# Door Catch



## NJMikeC (Mar 29, 2006)

Folks,

Last week my daughter broke that lame door holder. The one with the plastic elbow which holds the door open half way. She broke the holder not the elbow just by yanking on it. 3 1/2 year old so not much of a yank I'm afraid.

Don't want to order another cheap plastic replacement so what are some mods that folks have done short of using the bunjee cord.

Many Thanks,
Mike


----------



## Grunt0311 (Aug 23, 2005)

NJMikeC said:


> Folks,
> 
> Last week my daughter broke that lame door holder. The one with the plastic elbow which holds the door open half way. She broke the holder not the elbow just by yanking on it. 3 1/2 year old so not much of a yank I'm afraid.
> 
> ...


Mike I am not so sure I understand what you are talking about







?? You had me until you said holds the door open "half way". Otherwise I would have thought you were talking about the holder that keeps the outer door from closing in the wind. Can we get a little clarification and maybe I can help?

Thanks
Bill


----------



## mjatalley (Feb 2, 2006)

I thought our door holder was too long also - we just found one with a shorter arm and replaced it. It is still plastic - but gets the door closer to the camper and out of the way a little more.


----------



## Grunt0311 (Aug 23, 2005)

Ahh, starting to make sense now. On the 23RS, the door holder is short, keeping the door within a couple of inches of the side of the trailer when open. I would suggest getting another one, or fabricating one somehow out of a dowel or something.

Good luck!
Bill


----------



## PDX_Doug (Nov 16, 2004)

Well, it's obvious... the holder was 'lame'
I'm sure if you find a healthy one...









But seriously... Are we talking about the catch that holds the door open against the side of the Outback? If so, I would think it would be pretty tough to break one that did not have a flaw already. My kids have tugged pretty hard on our door with it connected, and never a problem.









Now, if your talking about the latch that holds the screen door to the main door. That thing is a piece of...

Happy Trails,
Doug


----------



## TrainRiders (Jan 10, 2006)

I'll chime in with a "me too".

My 5yo son closed the door when the plastic elbow catch was engaged and broke the elbow piece. Before it broke, it only held the door open halfway which would put a lot of strain on the elbow in a strong wind or strong kid as the case may be. I suspect that the catch on the 21RS doesn't allow the door to be opened all the way against the TT wall to allow the door to be latched open when the awning is deployed. The door hits the angled awning support when the awning is extended.

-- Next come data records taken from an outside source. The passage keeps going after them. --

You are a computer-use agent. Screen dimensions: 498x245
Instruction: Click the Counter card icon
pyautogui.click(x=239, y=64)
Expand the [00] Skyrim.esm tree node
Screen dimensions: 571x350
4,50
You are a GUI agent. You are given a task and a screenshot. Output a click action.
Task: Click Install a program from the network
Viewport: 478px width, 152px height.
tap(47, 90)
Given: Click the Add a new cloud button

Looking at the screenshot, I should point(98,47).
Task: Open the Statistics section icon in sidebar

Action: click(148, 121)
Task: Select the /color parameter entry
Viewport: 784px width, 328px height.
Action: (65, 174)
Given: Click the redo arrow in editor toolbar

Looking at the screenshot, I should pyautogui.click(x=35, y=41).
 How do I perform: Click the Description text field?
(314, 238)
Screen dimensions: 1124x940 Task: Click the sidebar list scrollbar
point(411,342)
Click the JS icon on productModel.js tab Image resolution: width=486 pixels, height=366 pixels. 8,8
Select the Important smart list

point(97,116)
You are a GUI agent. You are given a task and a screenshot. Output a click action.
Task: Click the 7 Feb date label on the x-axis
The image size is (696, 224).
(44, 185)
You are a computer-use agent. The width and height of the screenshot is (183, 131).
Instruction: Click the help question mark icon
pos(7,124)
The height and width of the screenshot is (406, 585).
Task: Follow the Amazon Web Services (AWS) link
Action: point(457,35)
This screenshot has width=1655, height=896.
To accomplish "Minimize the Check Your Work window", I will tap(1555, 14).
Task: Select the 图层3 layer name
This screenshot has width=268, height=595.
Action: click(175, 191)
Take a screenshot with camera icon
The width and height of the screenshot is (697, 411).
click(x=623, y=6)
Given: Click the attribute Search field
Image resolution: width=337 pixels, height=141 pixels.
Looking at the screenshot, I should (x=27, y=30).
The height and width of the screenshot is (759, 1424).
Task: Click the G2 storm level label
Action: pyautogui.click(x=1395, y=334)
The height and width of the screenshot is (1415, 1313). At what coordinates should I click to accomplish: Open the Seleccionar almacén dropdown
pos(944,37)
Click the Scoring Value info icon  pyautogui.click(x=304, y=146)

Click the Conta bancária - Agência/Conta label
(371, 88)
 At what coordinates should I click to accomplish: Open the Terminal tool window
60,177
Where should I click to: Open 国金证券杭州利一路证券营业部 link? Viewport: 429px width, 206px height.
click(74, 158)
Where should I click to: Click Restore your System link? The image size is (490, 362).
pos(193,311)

I'm looking for solutions for holding the door open all the way when the awning is not extended (or extended w/o using the angled supports) and a way to hold the door open halfway when the awning is out. I think I'll get a piece of foam to put on the awning support to keep it from denting the door.


----------



## NJMikeC (Mar 29, 2006)

Folks,

Yes that little plastic elbow that holds the entire door halfway open. The elbow didn't break but the holder did. I am really surprised that this hasn't been an issue unless they just recently changed the part to plastic. It really must be cheap my 3 1/2 year old daughter is extremely dainty. I suppose I could make another one out of wood but I'll keep thinking it through. Think over time it will be a good mod.


----------



## Highlander96 (Mar 1, 2005)

IS it the holder at the unit or the door? My kids and my FIL have both yanked pretty hard on both of our Outbacks. You may want to give the plastic the benefit of the doubt an dtry a new one....

Just my $.02

Happy Outbacking,

Tim


----------



## Reggie44 (Aug 12, 2005)

We had this problem on our 21rs. It was the screws in the door. they were not anchored properly. They just punched thru the skin with no support. I see your unit is an 2006. I tshould be under warranty, take it back and get them to strenghten/anchor it properly. JR


----------



## PDX_Doug (Nov 16, 2004)

I've been thinking about this, and I think the issue is similar to the 'variable' awning placements we are seeing. I doubt that your 'T' handles are any longer than ours, I suspect it is just where they are mounted.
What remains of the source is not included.